> _주어진 과제_:
"This screenshot has height=1582, width=1091."라는 문장이 있는 줄부터 목록 끝까지 다시 쓰되, "dress"를 "skirt"로 바꾸고 나머지는 그대로 두세요. 그림은 빼고 쓰세요.

--

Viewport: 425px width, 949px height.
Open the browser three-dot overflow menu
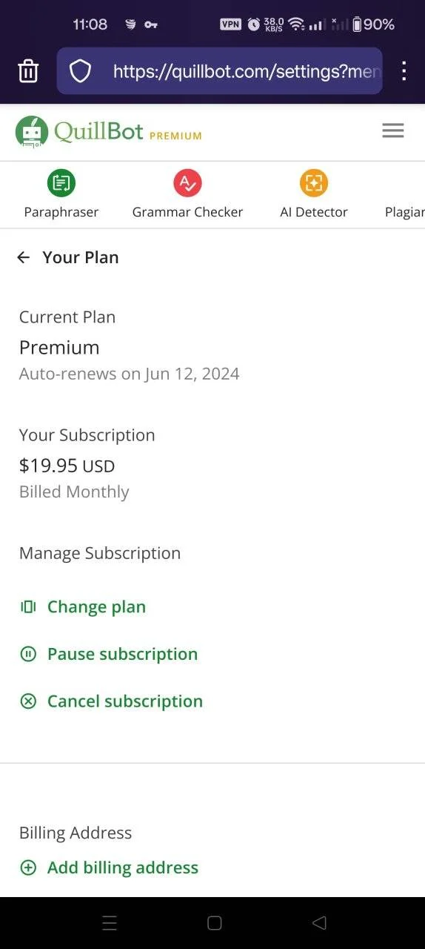pyautogui.click(x=404, y=71)
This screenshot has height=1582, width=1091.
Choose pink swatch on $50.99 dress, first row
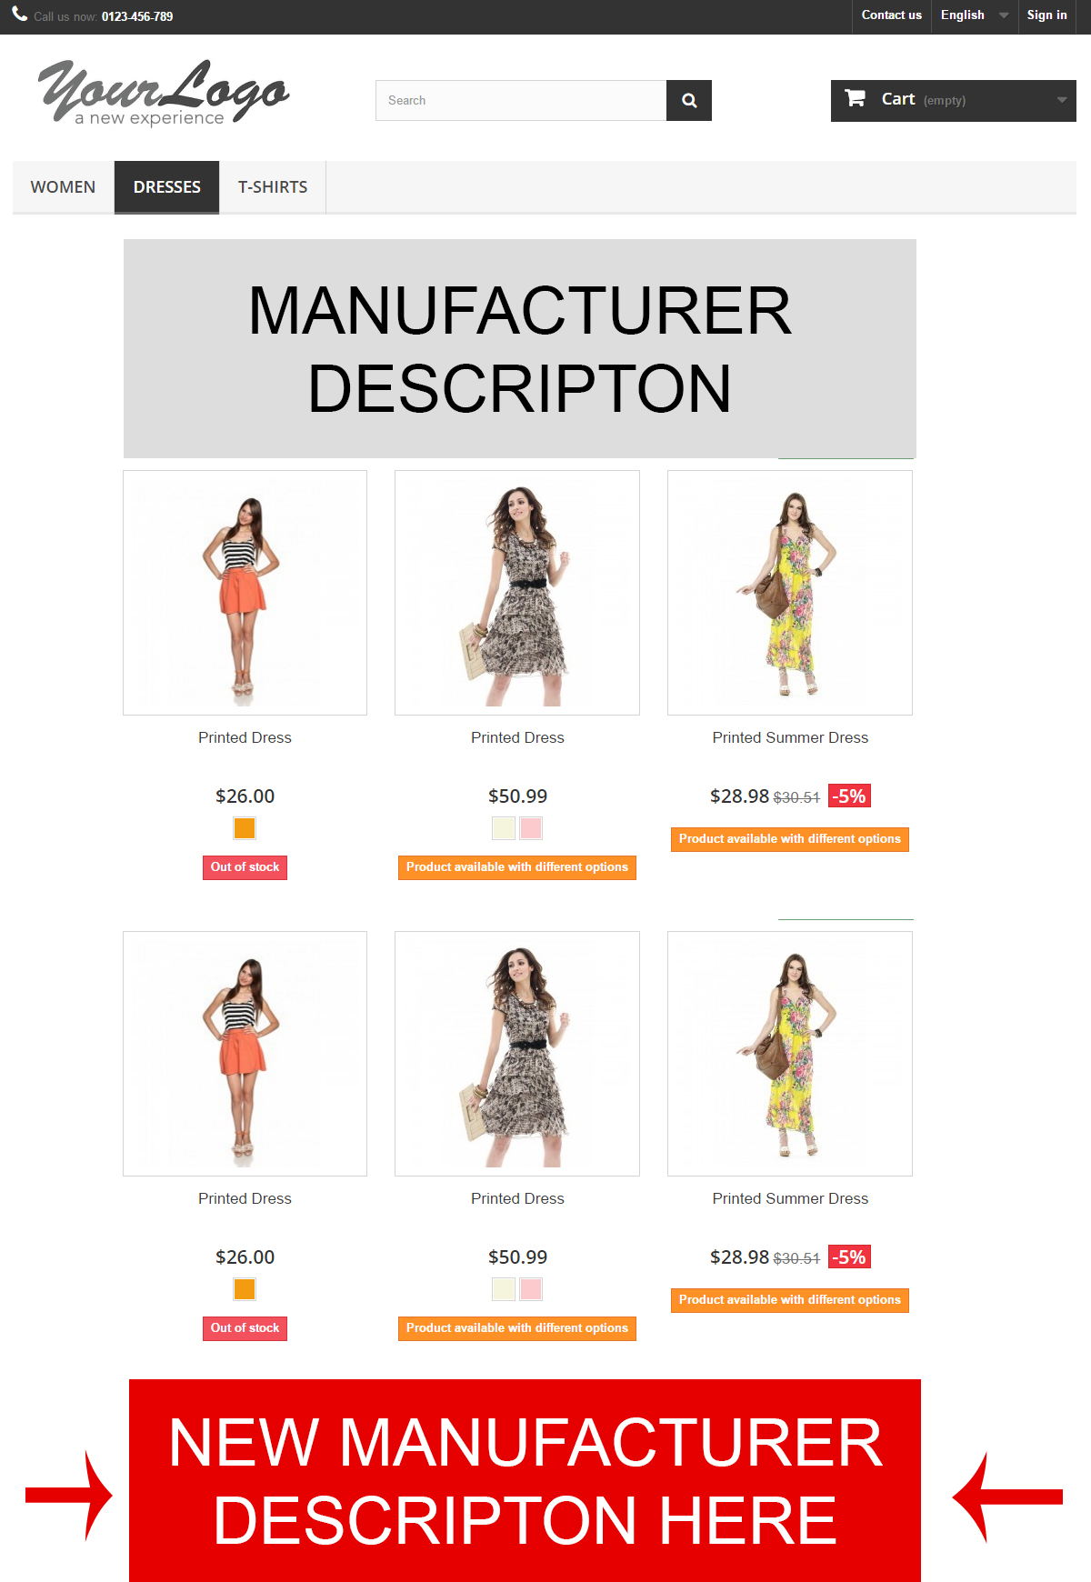point(531,828)
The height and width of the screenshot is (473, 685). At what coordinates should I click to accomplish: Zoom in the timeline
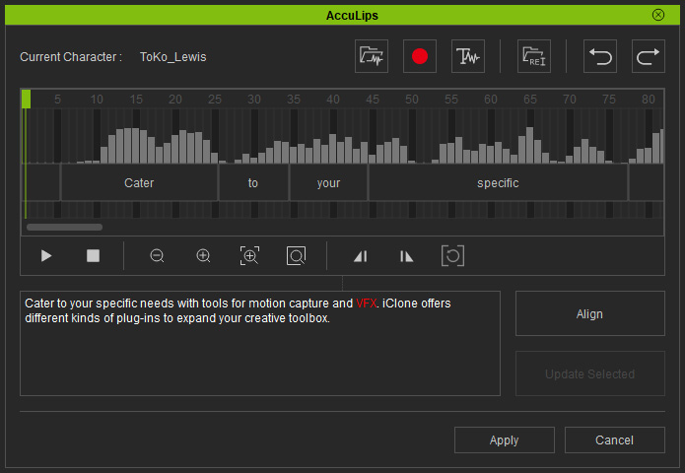point(203,256)
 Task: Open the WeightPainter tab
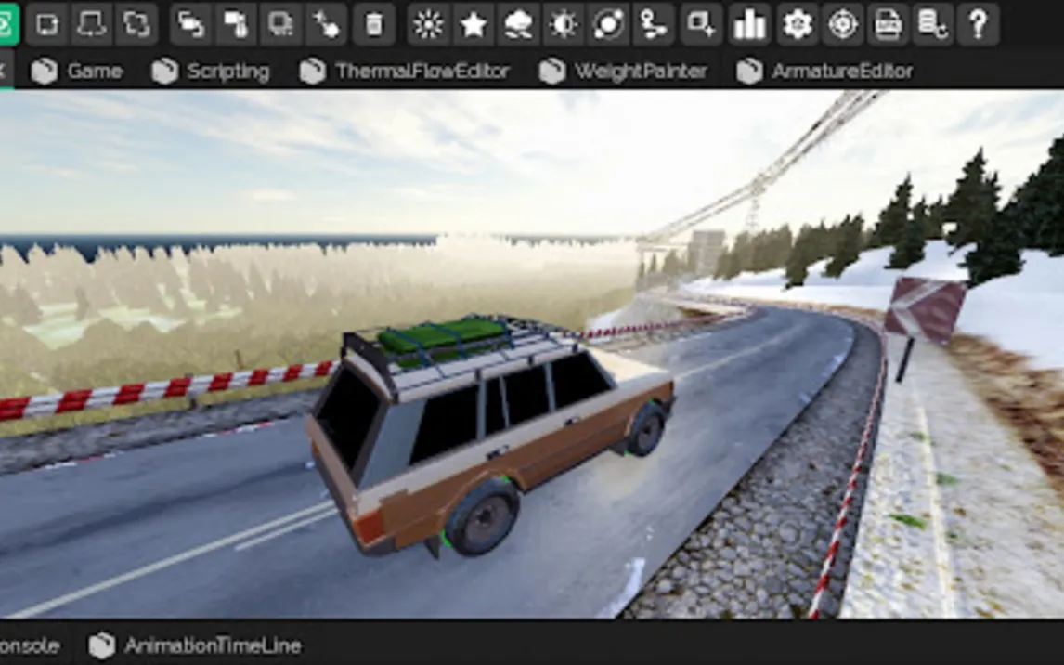(x=623, y=72)
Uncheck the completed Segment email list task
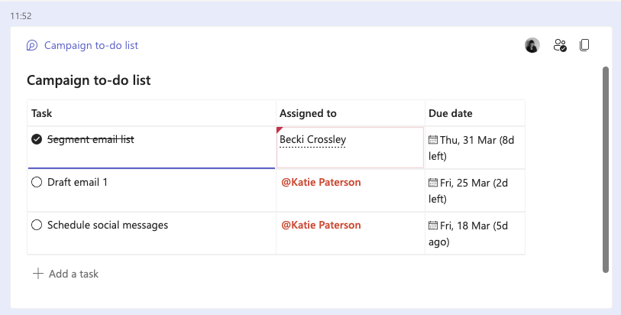 (x=37, y=139)
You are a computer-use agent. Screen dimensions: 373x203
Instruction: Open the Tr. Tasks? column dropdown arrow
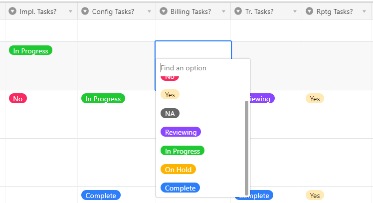(295, 11)
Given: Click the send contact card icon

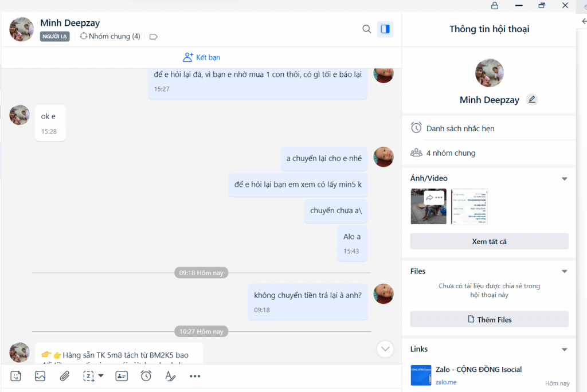Looking at the screenshot, I should 122,376.
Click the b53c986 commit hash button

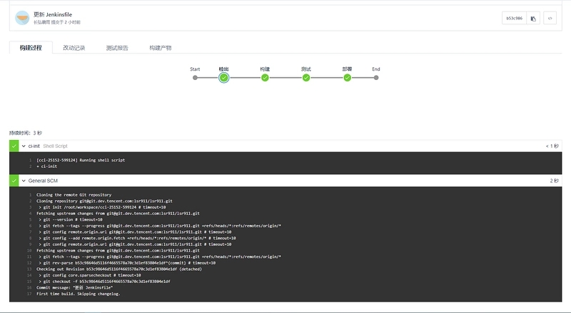(x=514, y=19)
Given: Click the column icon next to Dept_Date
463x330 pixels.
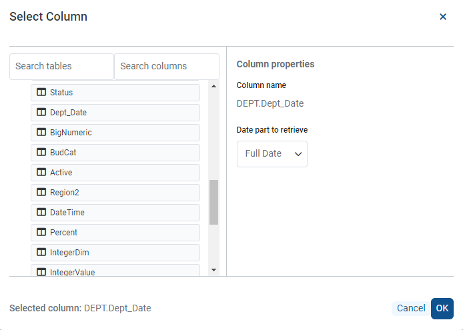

--

> _과제 결과_:
This screenshot has height=1582, width=1091.
Choose pink swatch on $50.99 skirt, first row
point(531,828)
The height and width of the screenshot is (473, 685). At what coordinates should I click to accomplish: Zoom in the timeline
point(203,256)
 Task: Open the WeightPainter tab
(x=623, y=72)
Uncheck the completed Segment email list task
 (x=37, y=139)
You are a computer-use agent. Screen dimensions: 373x203
Instruction: Open the Tr. Tasks? column dropdown arrow
(295, 11)
Given: Click the send contact card icon

Looking at the screenshot, I should 122,376.
Click the b53c986 commit hash button

(x=514, y=19)
Given: Click the column icon next to Dept_Date
463x330 pixels.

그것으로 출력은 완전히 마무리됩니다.